Приятели поглядели по указанию, но ничего не видали.
— Ну что же, — начал офицер: — Лукерья с тобой?.. Ведь ты — шельма!
— Нету-с, васкбродие… второй месяц как прогнал ее.
— Прогнал? Вот негодяй-то! Ты? за что же?
— Не производи обману… Обещалась подарить часы, а заместо того — нету ничего: этого нельзя!
Солдат остановился.
— Ну? — побуждали его слушатели.
— Ну пришла она, я ей и доказал: "как ты меня обманула", говорю… то и взял ее платье себе…
— Вот скоты! — не без улыбки произнесли слушатели. — Ну?
— Ну, потом стали сечь.
— Как сечь?!
— Чересседельником. Скрутили его вдвое и давай… хе-хе… Сначала Матвеев — я держал. А потом Матвеев стал держать — я принялся, еще сорок ударов дал.
— Ну уж это подло! — сказал Уткин и прибавил: — как же ты ее — по платью, что ли?
Солдат объяснил. Офицер сказал: "Вот мерзавцы". Уткин объявил, что это мерзко, и оба вместе долгое время хохотали. Рассказчик еще долго потешал господ, по их небрежному, но беспрерывному понуканию, и, наконец, ушел. К концу вечера взгляды Уткина на женский пол до того прояснились в известном направлении, что он уже сам сказал приятелю:
— А что в самом деле? — Но, как бы опомнившись, тотчас же прибавил: — нет, не пойдут!

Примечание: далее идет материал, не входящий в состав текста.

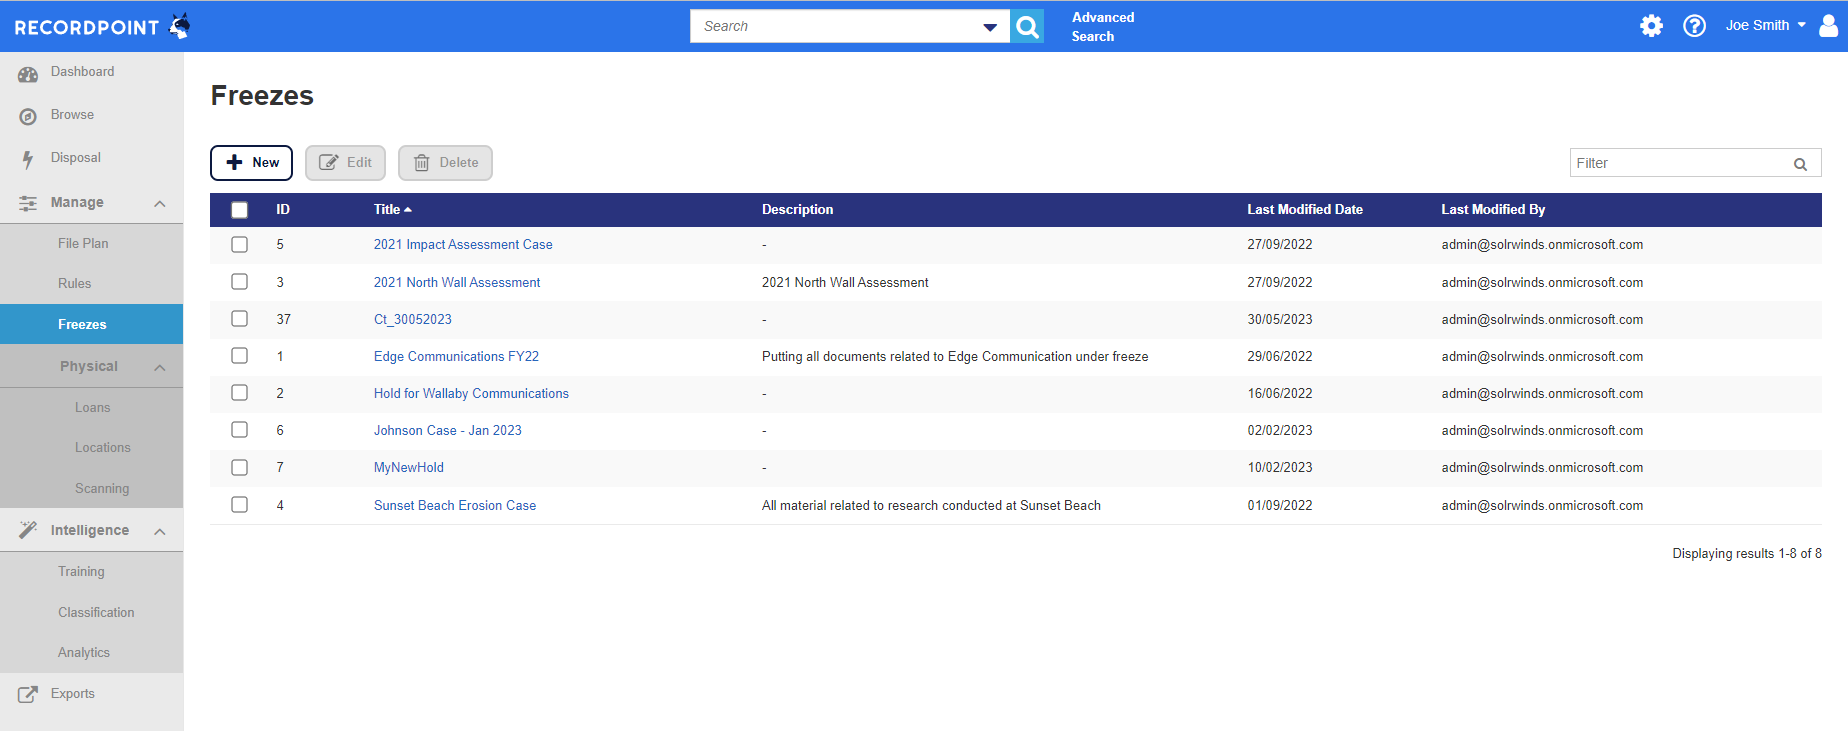Open the Edge Communications FY22 link
This screenshot has height=731, width=1848.
tap(456, 357)
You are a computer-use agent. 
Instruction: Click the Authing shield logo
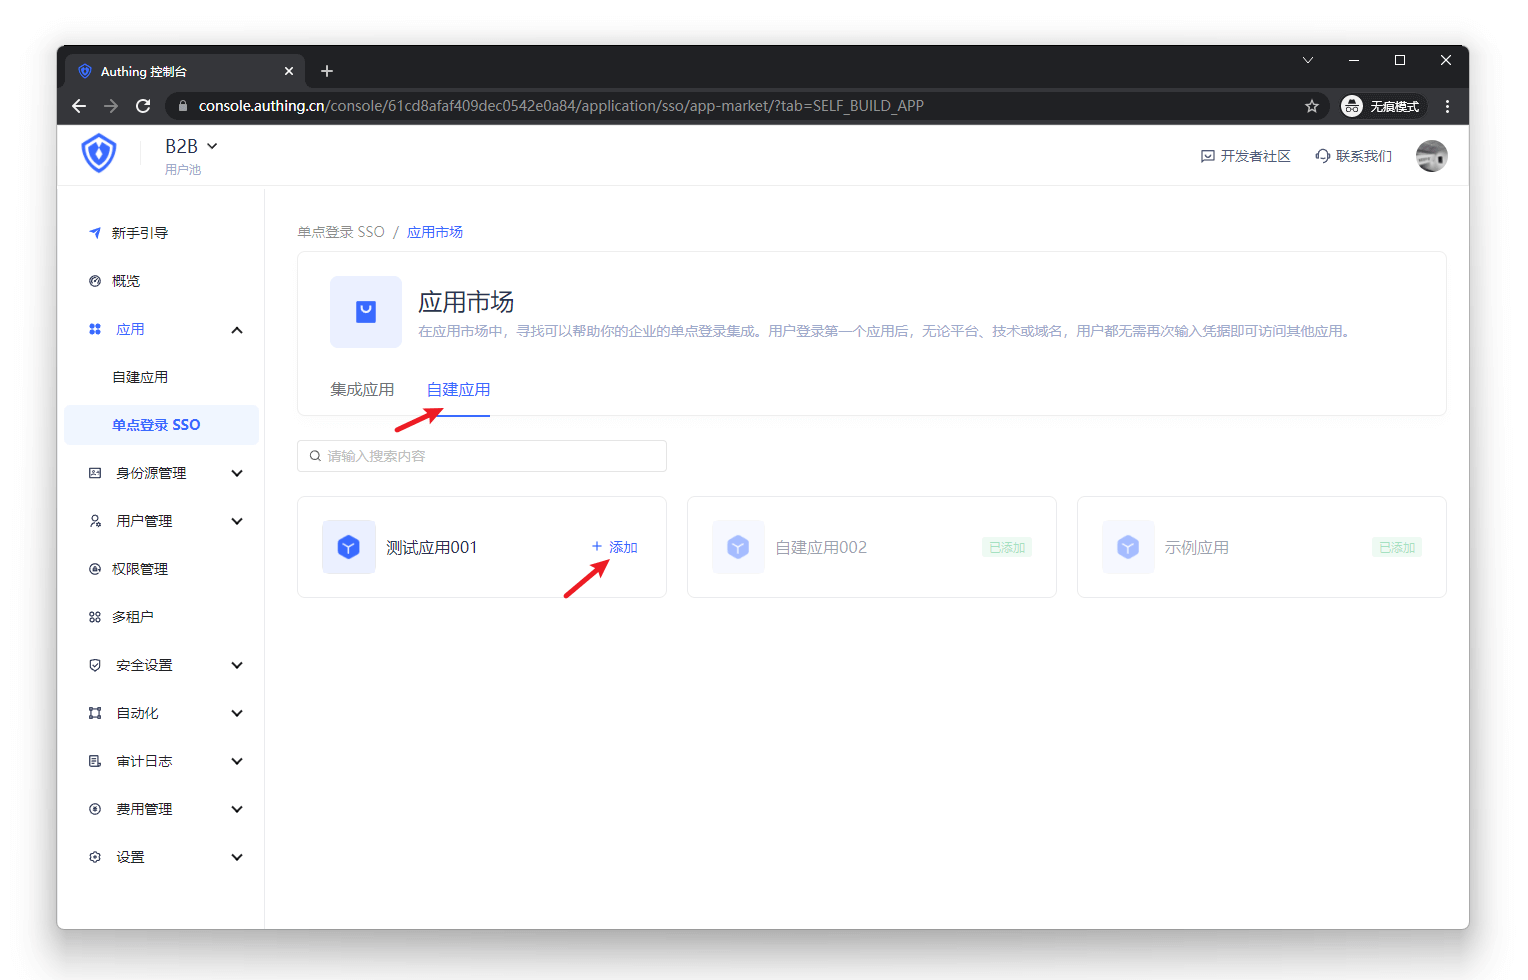(x=99, y=154)
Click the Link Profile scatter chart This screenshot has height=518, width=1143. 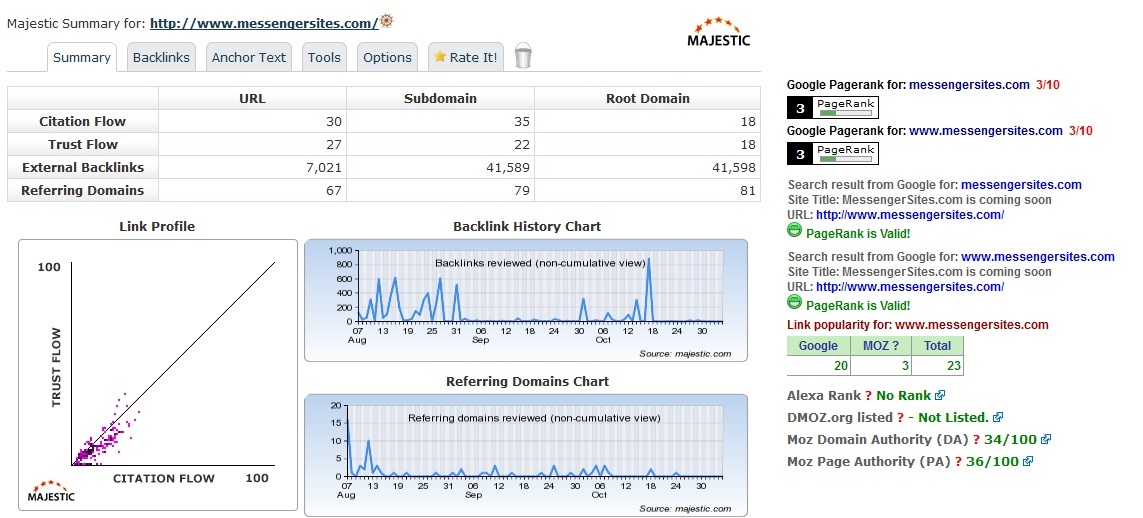click(x=158, y=375)
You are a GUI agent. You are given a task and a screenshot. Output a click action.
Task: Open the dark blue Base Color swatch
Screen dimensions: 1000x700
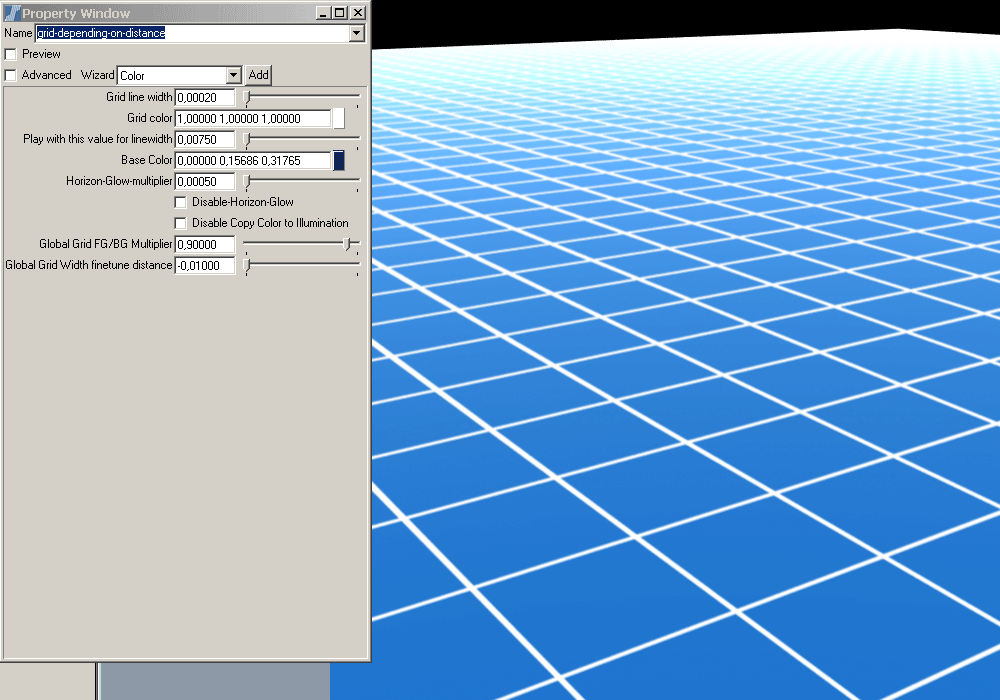pyautogui.click(x=338, y=160)
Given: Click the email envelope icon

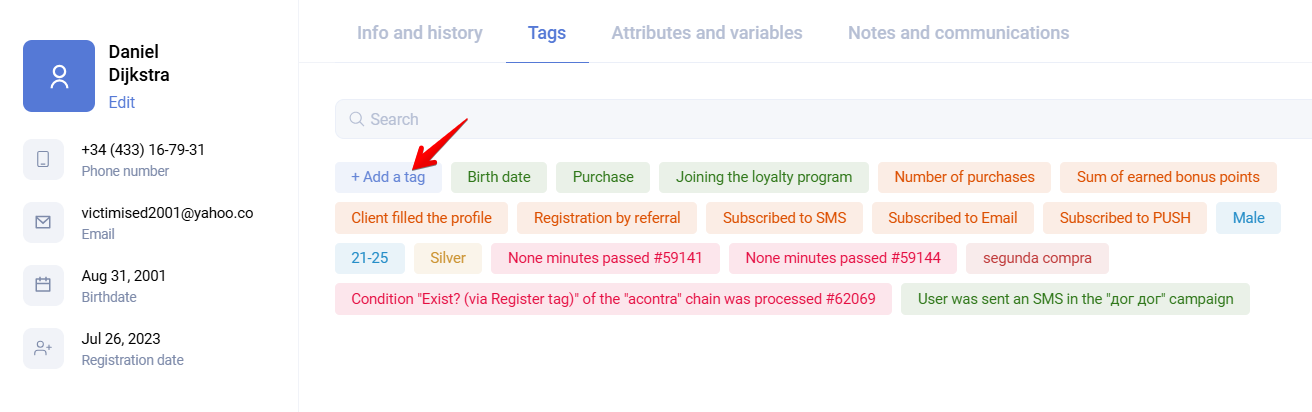Looking at the screenshot, I should (x=43, y=222).
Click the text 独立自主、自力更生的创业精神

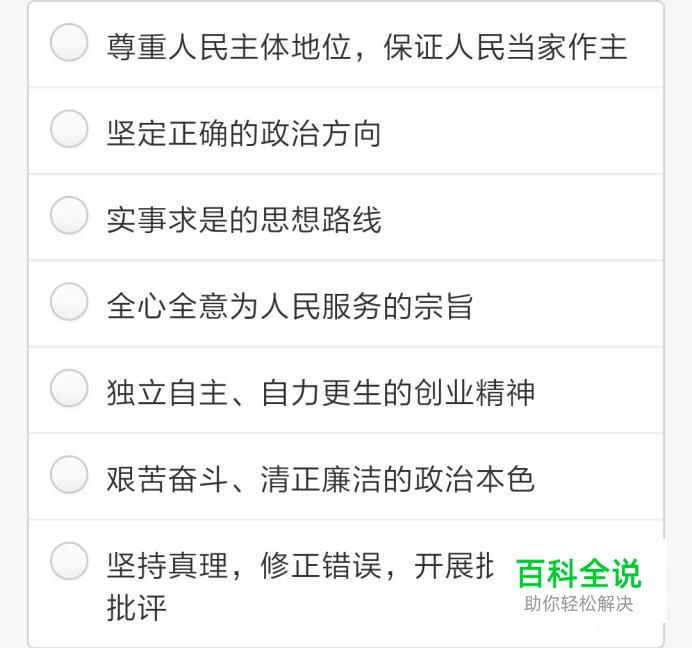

На следующий день, отправляясь на бульвар, чтобы вести переговоры, он нес с собою такое громадное количество самых разнородных взглядов на наших подруг, что ни считать, ни распространяться о них мы не решаемся. Все эти взгляды мирились, жили в нем одновременно, но едва ли могли быть пригодными для осуществления крошечных надежд Софьи Васильевны. Эту непригодность чутьем проведала Надя, несмотря на то, что Уткин таким же сочувственным тоном, как и вчера, отзывался о необходимости для Софьи Васильевны свержения ига и проч. Точно так же, как и вчера, в кустах около беседки можно было слышать разговоры о том, что Софья Васильевна уверена в своей готовности есть корку хлеба, что Уткин вслед за тем несколько раз подтверждает это, говоря: "Ко-орку! Разумеется, корку…" Чего же лучше?" Но Надя уже со второго свидания как-то замолкла, пытливо смотрела на Уткина и ушла домой в раздумье.
Таким образом, оказывается, что первые шаги "вперед" как У Михаила Иваныча, так и у Нади не были особенно удачны и только убедили их в силе окружающего их разоренья и разнообразии форм, в которых оно проявляется. Ошеломленный и вконец расстроенный Черемухиным, Михаил Иваныч с каждою минутою расстраивался еще более, теряя всякую возможность разъяснить себе будущие свои планы, по мере того как входил в более короткое знакомство с обывателями Черемуховских нумеров. Нумера эти содержал какой-то седой старик, отставной солдат. Каким образом он нажил деньги, чтобы завести в Петербурге большое хозяйство, было неизвестно: ни он, ни жена его, молчаливая сгорбленная старушонка, никогда об этом не упоминали; оба они молча и угрюмо толклись в кухне, стряпали, таскали дрова, ходили на рынок и бегали в кабак по приказанию господ жильцов. Посторонний человек, как Михаил Иваныч, мог глубоко жалеть их, потому что большинство жильцов не платило старику денег и кроме того на его счет покупало водку и пиво и занимало на извозчиков. Но, в сущности, солдат этот нисколько не страдал от того, что ему не платят и берут у него деньги, ибо среди молчаливого таскания дров и сосания махорки он тоже по-своему понимал дух времени и разоренья и извлекал из них более существенную пользу, нежели Михаил Иваныч. Сущность этого понимания солдат любил высказывать один, глаз на глаз с самим с собою. Это случалось по вечерам, когда все жильцы улягутся, угомонятся; тогда солдат надевал рваный халат и выбирался из кухни в переднюю отдыхать; отдыхал он стоя, курил в это время трубку, смотрел на ночник и рассуждал.